By William R. Woodward - Durham | Jun 20, 2020

An Omnibus bill SB 727 (HB 1135) is rightfully called the Heroes Bill. It honors Mark DeCoteau who died in Afghanistan and police officer Steve Arkell who died trying to moderate a domestic dispute. The Senate bill is scheduled for Tuesday, June 16, after which it will return to the House as HB 1135.

A senator from Keene slipped an article into the Transportation bill to require teaching about the Holocaust and Genocide in NH schools. The bill would also set up a commission. The proposed Commission has five or more representatives from Jewish organizations but none from Native Americans, Asian Americans, or African Americans.

In a time of heated debate about police profiling, it might well be appropriate for the Education Committee to discuss the broader topic of anti-racism education in the high school curriculum. Yet the much narrower Holocaust bill is currently bundled such that a vote for some legitimate commemorations on highways will also carry this bill under the radar.

The primary sponsor, state Sen. Jay Kahn, D-Keene, said “Senate Bill 727 would add the subject of genocide prevention to other social-science graduation requirements like history, government, civics and economics.” Do we really want to legislate content this specific in the curriculum?

The Holocaust refers to the German Fascist genocide against Jews, one of many targeted groups in the time of World War II. Even that genocide applied more broadly to gypsies, homosexuals, and Communists as well as the German Resistance. Holocaust privileges just one group.

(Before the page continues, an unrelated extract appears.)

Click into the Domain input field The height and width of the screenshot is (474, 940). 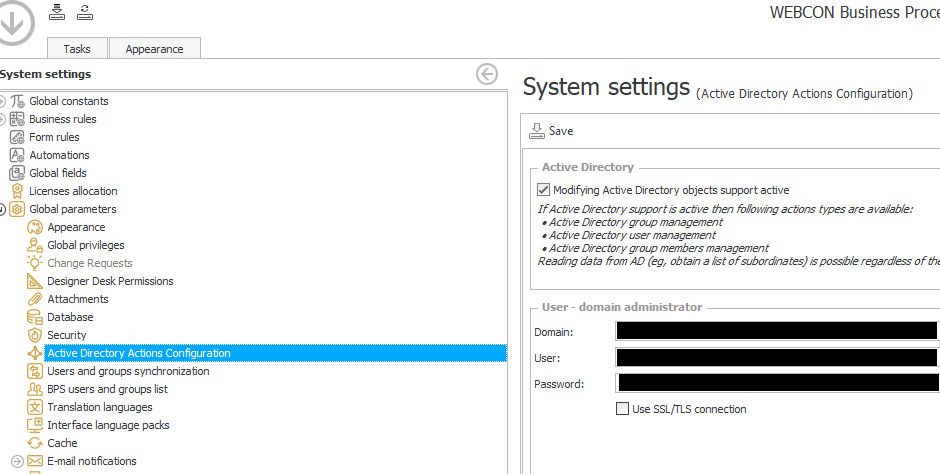click(x=776, y=331)
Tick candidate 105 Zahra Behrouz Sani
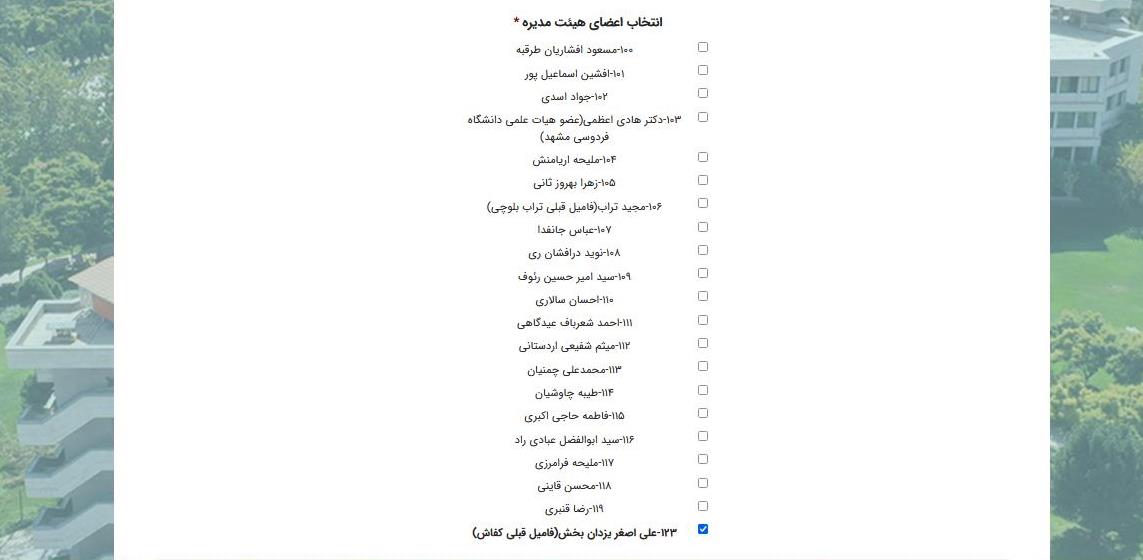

In the Education Committee, one could make a case to teach about genocide generically in the social studies curriculum, viz. U.S. genocide against native Americans, Israel’s genocide against Palestinians, Turkish genocide against Armenians, Burmese genocide against Rohingya, Sri Lankan state genocide against the Sri Lankan Tamil, or the Rwandan genocide as a civil war involving genocide on both sides. Do the million plus deaths in the U.S. sanctions and invasions of Afghanistan and Iraq qualify as genocide?

Let’s not try to legislate a specific reading of history. Let’s not be misled by an ill-considered Education bill bundled within a Transportation bill. Please vote down the Omnibus bill and bring it back as the commemoration bill that it was intended to be. The Senate Rules Committee should restore democracy by ruling this Omnibus bill out of order.